9. “Achieving Techno-Literacy”

“Technological literacy is something different: proficiency with the larger system of our invented world. It is close to an intuitive sense of how you add up, or parse, the manufactured realm. We don’t need expertise with every invention; that is not only impossible, it’s not very useful. Rather, we need to be literate in the complexities of technology in general, as if it were a second nature.”

10. “Chunking”

“In recent decades, the study of language acquisition and instruction has increasingly focused on ‘chunking’: how children learn language not so much on a word-by-word basis but in larger ‘lexical chunks’ or meaningful strings of words that are committed to memory. Chunks may consist of fixed idioms or conventional speech routines, but they can also simply be combinations of words that appear together frequently, in patterns that are known as ‘collocations.'”

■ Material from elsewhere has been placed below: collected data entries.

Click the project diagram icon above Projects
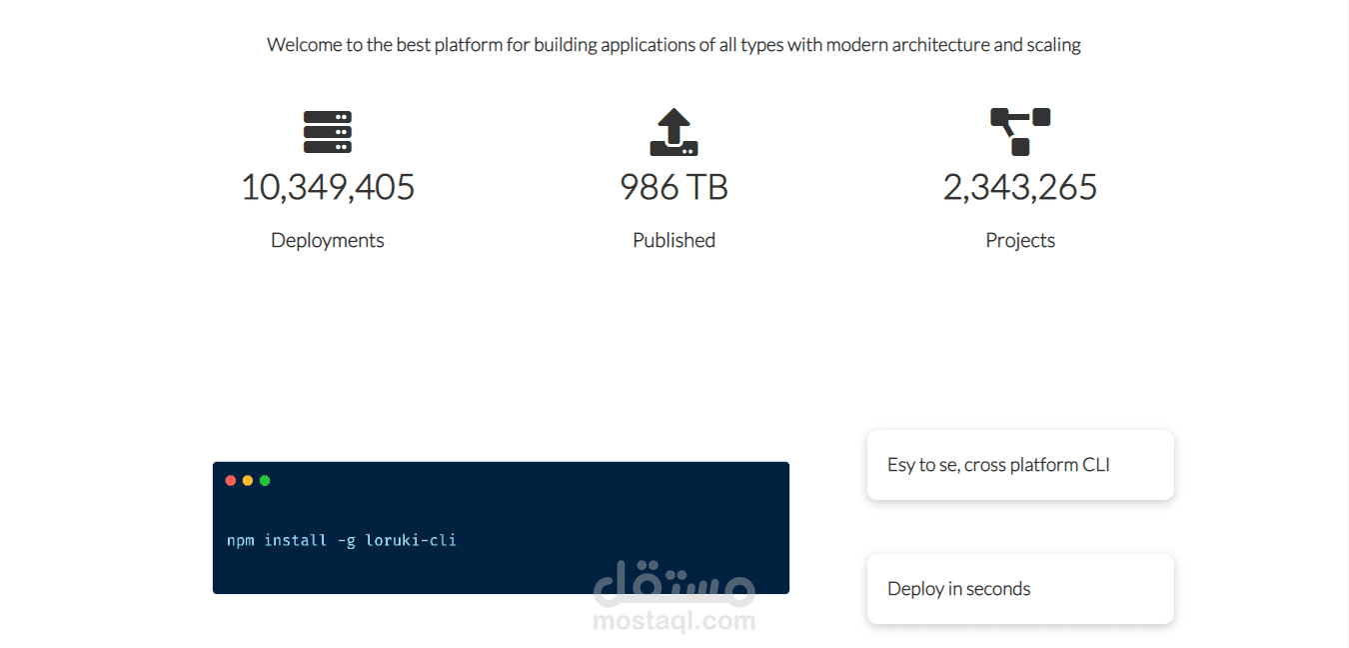Screen dimensions: 1349x648 [1020, 132]
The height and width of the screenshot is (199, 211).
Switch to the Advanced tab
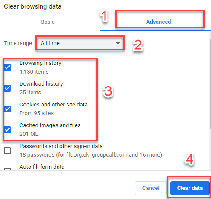point(159,22)
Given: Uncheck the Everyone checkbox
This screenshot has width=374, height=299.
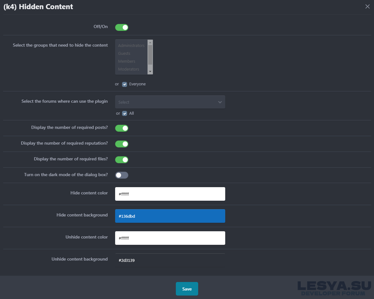Looking at the screenshot, I should (125, 84).
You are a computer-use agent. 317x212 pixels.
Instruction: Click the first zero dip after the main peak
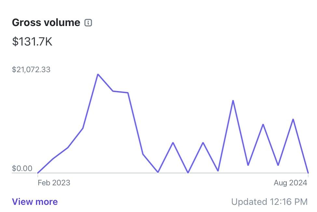point(158,172)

11. “Does the Digital Classroom Enfeeble the Mind?”

“A career in computer science makes you see the world in its terms. You start to see money as a form of information display instead of as a store of value. Money flows are the computational output of a lot of people planning, promising, evaluating, hedging and scheming, and those behaviors start to look like a set of algorithms. You start to see the weather as a computer processing bits tweaked by the sun, and gravity as a cosmic calculation that keeps events in time and space consistent. This way of seeing is becoming ever more common as people have experiences with computers.”

12. “The Pen That Never Forgets”

“Taking notes has long posed a challenge in education. Decades of research has found a strong correlation between good notes and good grades: the more detailed and accurate your notes, the better you do in school. That’s partly because the act of taking notes forces you to pay closer attention. But what’s more important, according to some researchers, is that good notes provide a record: most of the benefits from notes come not from taking them but from reviewing them, because no matter how closely we pay attention, we forget things soon after we leave class.”

13. “Hacks Into Hackers”

“He says hacks should be hackers, and he isn’t alone.”

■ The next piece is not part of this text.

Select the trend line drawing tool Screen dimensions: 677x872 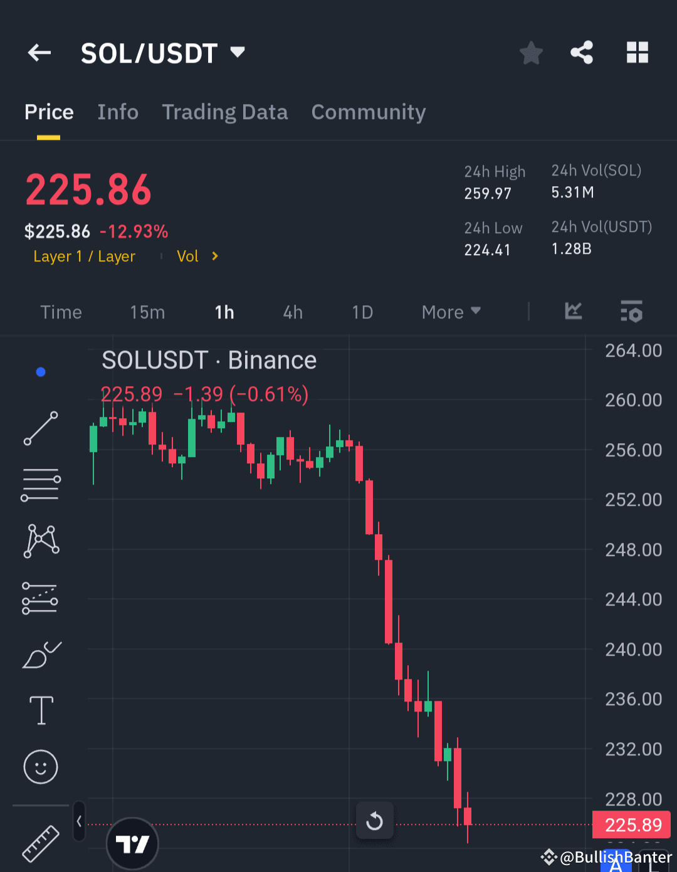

14. “Learning by Playing: Video Games in the Classroom”

“The language of gamers is, when you begin to decipher it, the language of strivers. People who play video games speak enthusiastically about “leveling up” and are always shooting for the epic win. Getting to the end of even a supposedly simple video game can take 15 or more hours of play time, and it almost always involves failure — lots and lots of failure.”